Tareas:
a. ¿Cómo define el fragmento sobre izquierda y derecha el conservadurismo?
b. Resume en dos oraciones el fragmento sobre izquierda y derecha.

Fragmento del documento:

·····

Sin embargo, sí es verdad, por otra parte, que la dialéctica política es cosa de ricos y pobres: las personas que tienen una ideología de izquierda se presentan, y con razón, como abogados de los pobres: estos son los que sufren los efectos de la injusticia hija de la desigualdad social, arguyen con razón. Y, paralelamente, los políticos de derecha son presentados, y con razón, como defensores de los ricos, los grandes propietarios, etc., aunque, evidentemente, a ellos les interesa disimular esto ante la masa de votantes y refugiarse en la ambigüedad de que, efectivamente, cualquiera puede tener una ideología de derecha aunque viva bajo un puente. ¿De dónde procede esto? Aunque la lucha de ricos y pobres no sea, a mi juicio, la esencia de la política, sí tiene que ser explicada, indirectamente, desde ella.

- Otra cosa que en esencia no es, aunque también es, la polaridad política fundamental (que estoy llamando Izquierda y Derecha) es la diferencia entre conservadurismo y progresismo. El conservadurismo es la tendencia, muy natural en todo bicho viviente, a mantener las cosas como estaban y hacer el menor cambio posible. El progresismo es la tendencia, tan natural al menos como la otra, a ir a mejor, a cambiar lo que no funciona. Ambas cosas, llevadas a sus extremos (el fetichismo por lo heredado y la iconoclastia absoluta respectivamente) son actitudes poco inteligentes, pero, en un ser como el humano, esencialmente dinámico, que siempre proyecta un ideal mejor, el conservadurismo es peor, y propio de los peor dotados intelectual y vitalmente de la especie. En principio, no obstante, tener una tendencia conservadora o progresista no tiene que ver con la esencia de la política. Por eso no son absurdos ni la derecha progresista (como la de los partidos “puramente liberales” modernos –si es que existen del todo-) ni la izquierda tradicionalista (tipo Tolstoi, digamos).

·····

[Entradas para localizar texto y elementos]
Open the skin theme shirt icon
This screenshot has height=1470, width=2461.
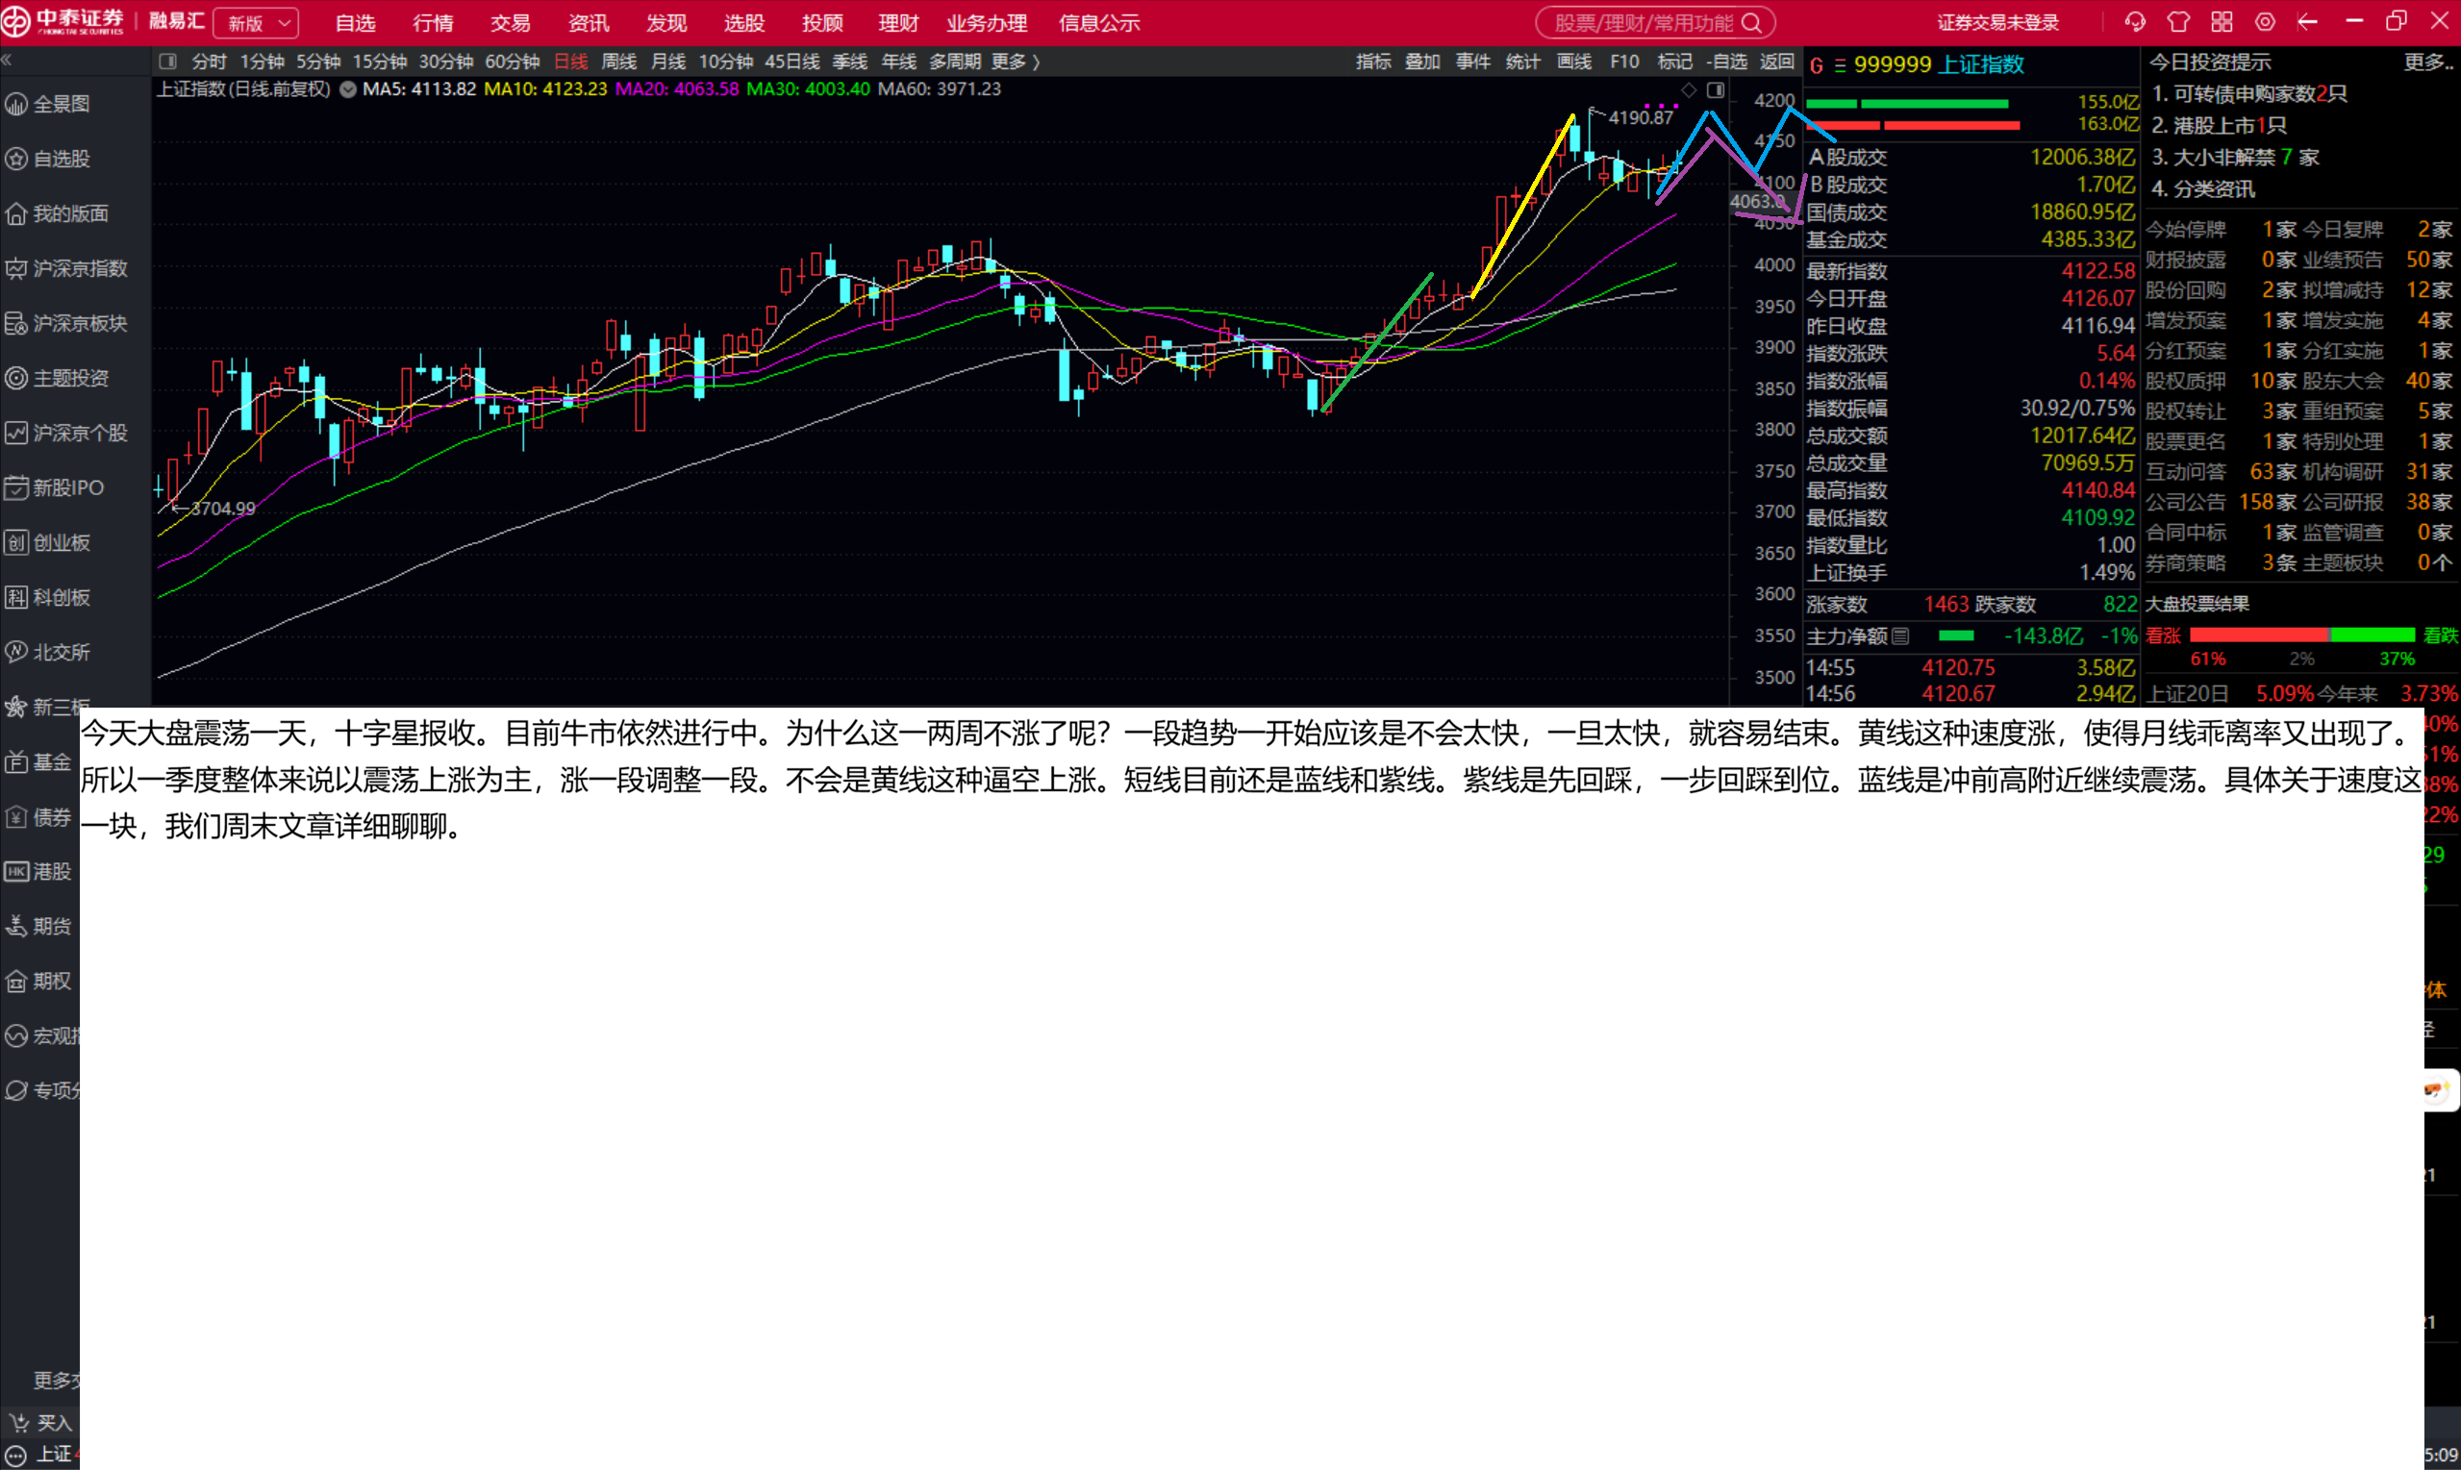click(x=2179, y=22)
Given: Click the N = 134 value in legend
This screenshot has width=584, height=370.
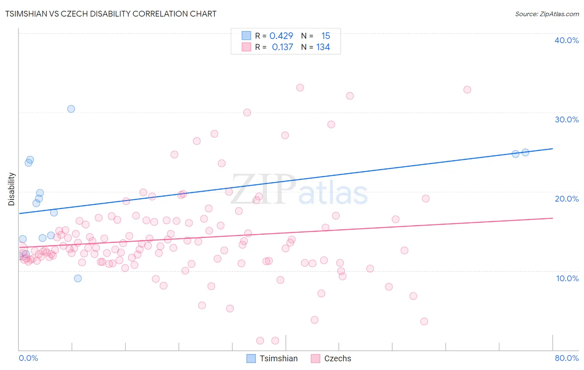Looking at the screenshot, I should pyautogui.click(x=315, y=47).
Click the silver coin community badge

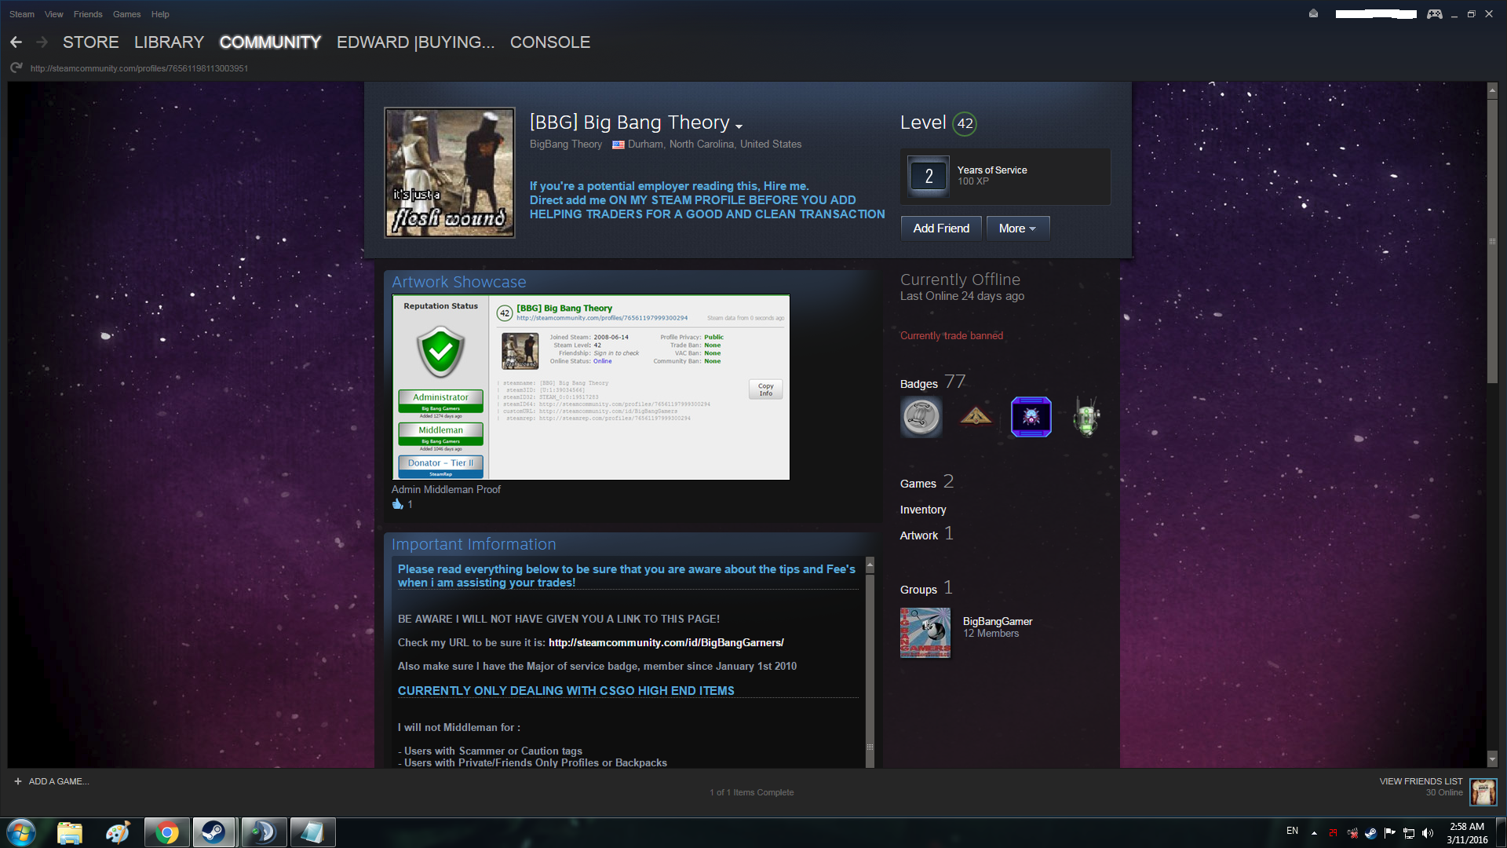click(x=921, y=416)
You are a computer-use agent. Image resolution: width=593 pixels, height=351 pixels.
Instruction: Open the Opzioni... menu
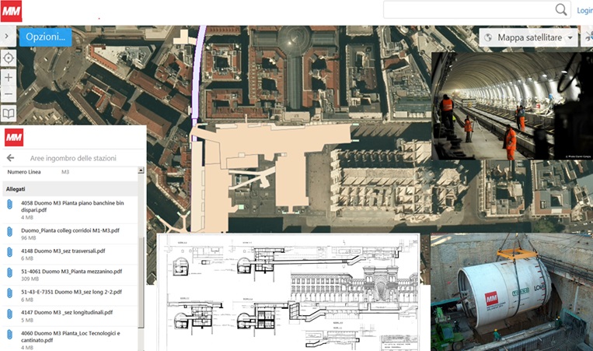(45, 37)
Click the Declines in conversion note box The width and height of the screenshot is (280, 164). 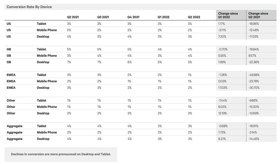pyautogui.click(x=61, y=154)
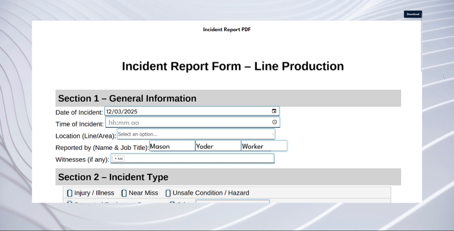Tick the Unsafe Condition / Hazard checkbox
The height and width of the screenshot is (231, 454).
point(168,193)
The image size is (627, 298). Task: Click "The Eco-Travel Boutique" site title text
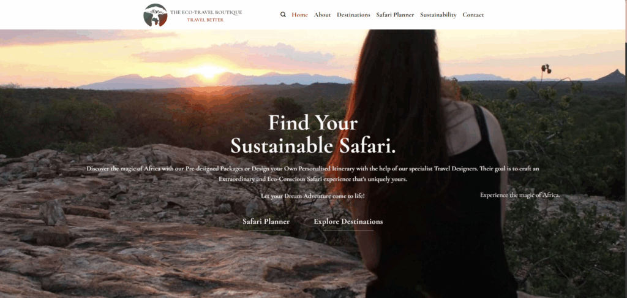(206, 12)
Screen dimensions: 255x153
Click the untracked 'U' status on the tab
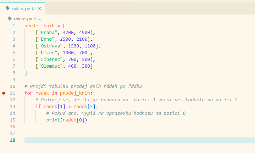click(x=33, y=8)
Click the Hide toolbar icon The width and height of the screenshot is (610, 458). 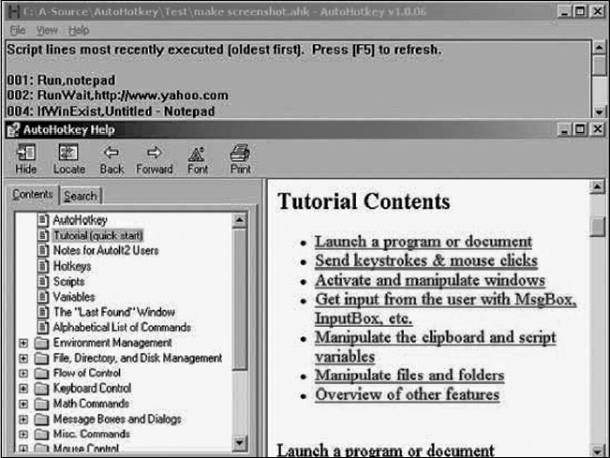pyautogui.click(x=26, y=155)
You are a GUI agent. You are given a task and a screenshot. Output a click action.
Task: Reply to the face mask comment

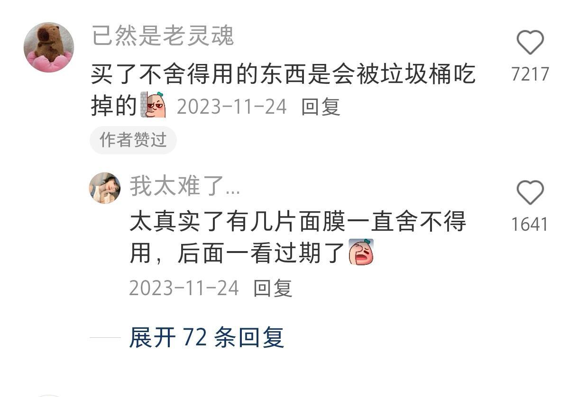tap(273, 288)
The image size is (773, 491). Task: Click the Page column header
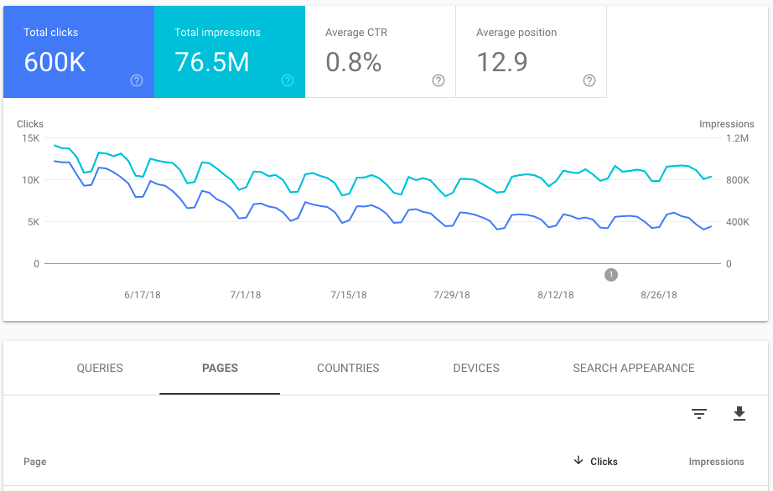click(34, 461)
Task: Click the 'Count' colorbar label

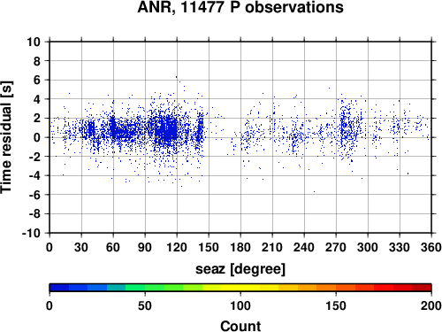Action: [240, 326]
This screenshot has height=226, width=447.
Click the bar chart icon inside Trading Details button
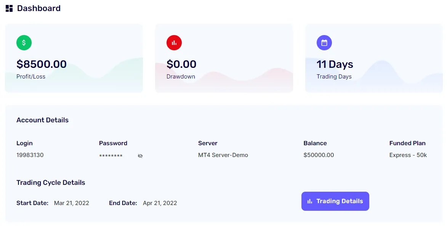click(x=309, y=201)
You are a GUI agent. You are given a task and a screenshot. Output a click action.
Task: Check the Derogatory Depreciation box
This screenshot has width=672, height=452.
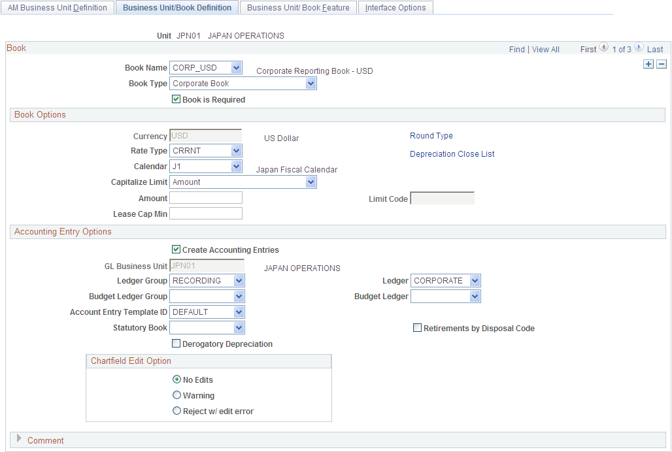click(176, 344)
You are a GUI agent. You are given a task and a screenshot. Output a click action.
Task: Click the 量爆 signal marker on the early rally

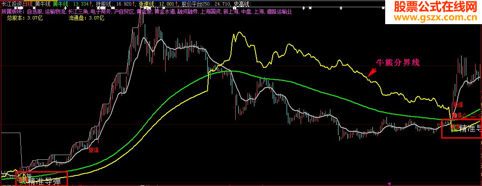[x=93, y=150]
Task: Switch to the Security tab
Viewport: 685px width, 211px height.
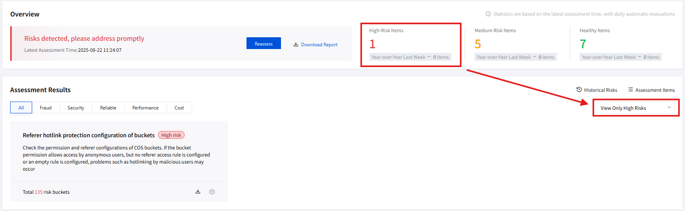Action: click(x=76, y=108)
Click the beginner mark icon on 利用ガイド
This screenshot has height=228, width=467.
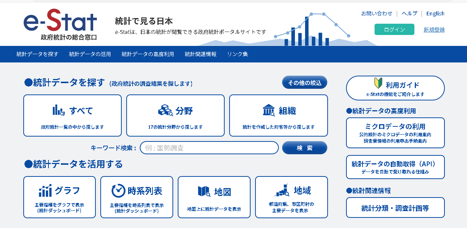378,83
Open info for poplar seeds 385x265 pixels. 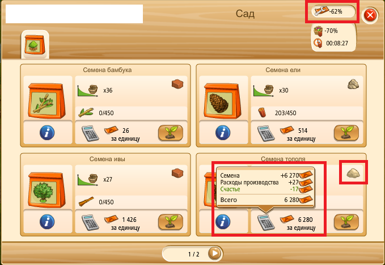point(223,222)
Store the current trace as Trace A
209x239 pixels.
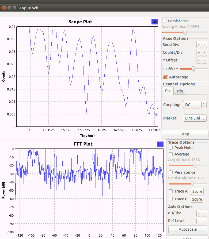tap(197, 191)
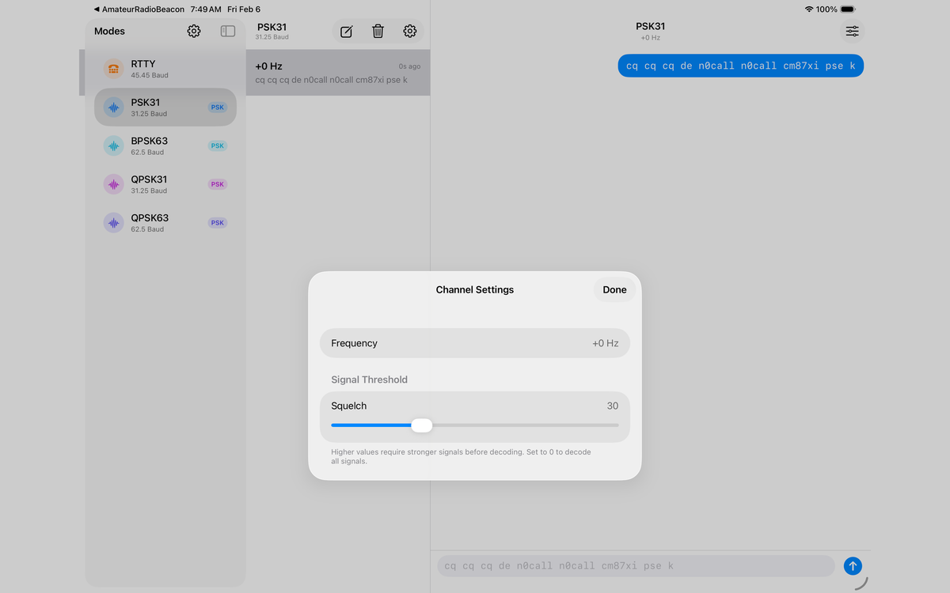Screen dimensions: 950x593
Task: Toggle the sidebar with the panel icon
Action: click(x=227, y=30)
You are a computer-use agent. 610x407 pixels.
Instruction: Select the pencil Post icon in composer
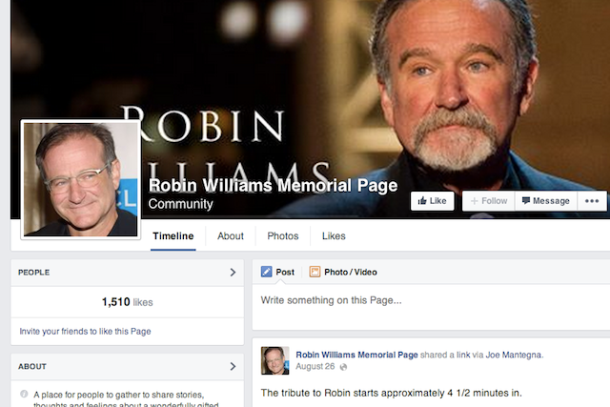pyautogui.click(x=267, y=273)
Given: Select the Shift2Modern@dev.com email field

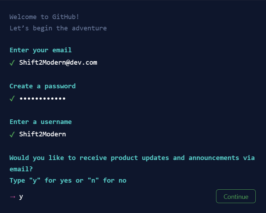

·····

Respuestas esperadas:
a. Como la tendencia, muy natural en todo bicho viviente, a mantener las cosas como estaban y hacer el menor cambio posible.

b. El fragmento sostiene que la dialéctica política es cosa de ricos y pobres: la izquierda se presenta como abogada de los pobres y la derecha como defensora de los ricos, aunque esa lucha no sea la esencia de la política. Añade que la diferencia entre conservadurismo y progresismo tampoco es esencial a la polaridad entre izquierda y derecha, por lo que no son absurdas ni la derecha progresista ni la izquierda tradicionalista.